Document passage:
So the whole Physical Fitness thing (Big P, Big F indeed) has been going well. That is to say that I have continued running and have been adding in things I did not do when I was doing the 8 week training for the last 5k. I did the 30 minute Shred with Jillian Michael's which was ironically on Tuesday WHILE the Biggest Loser was on. I did this On Demand so I have no idea what the DVD is like but it kind of bothers me that she is all eat right eat right focus get past your issues on the show but on the exercise video you get none of that. Which I guess who wants preachy when you are getting your ass kicked ten ways to Sunday but still it would be nice to have mean Jillian tell me NOT to eat a pile of candy after I finish my 30 Shred thus negating the entire activity. Ya know?!

Data extract:

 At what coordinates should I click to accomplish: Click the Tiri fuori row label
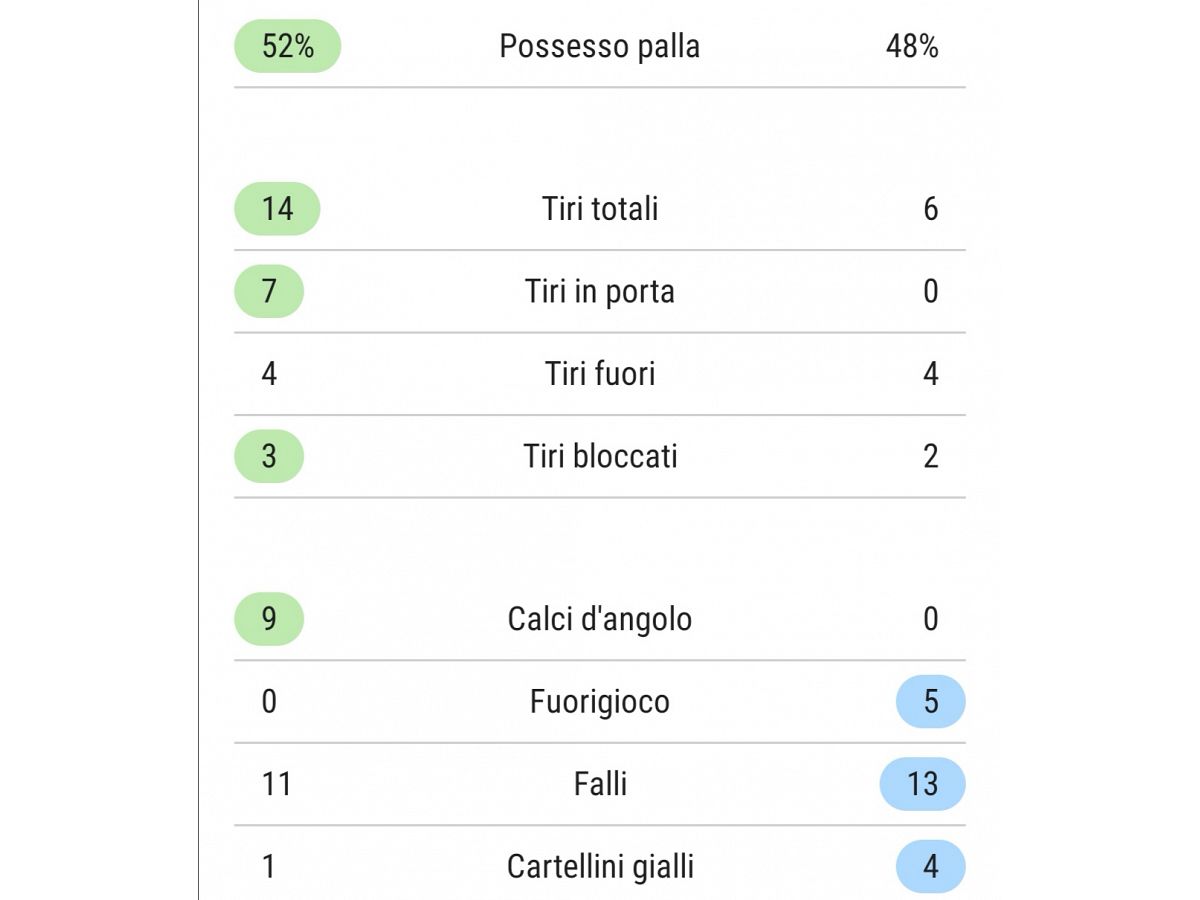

Your tasks:
1) Write out everything in the fitness blog post from "So the whole" down to "activity. Ya know?!".
2) In the fitness blog post, on which day of the week did the writer do the 30 minute Shred?

Expected results:
1)
So the whole Physical Fitness thing (Big P, Big F indeed) has been going well. That is to say that I have continued running and have been adding in things I did not do when I was doing the 8 week training for the last 5k. I did the 30 minute Shred with Jillian Michael's which was ironically on Tuesday WHILE the Biggest Loser was on. I did this On Demand so I have no idea what the DVD is like but it kind of bothers me that she is all eat right eat right focus get past your issues on the show but on the exercise video you get none of that. Which I guess who wants preachy when you are getting your ass kicked ten ways to Sunday but still it would be nice to have mean Jillian tell me NOT to eat a pile of candy after I finish my 30 Shred thus negating the entire activity. Ya know?!

2) Tuesday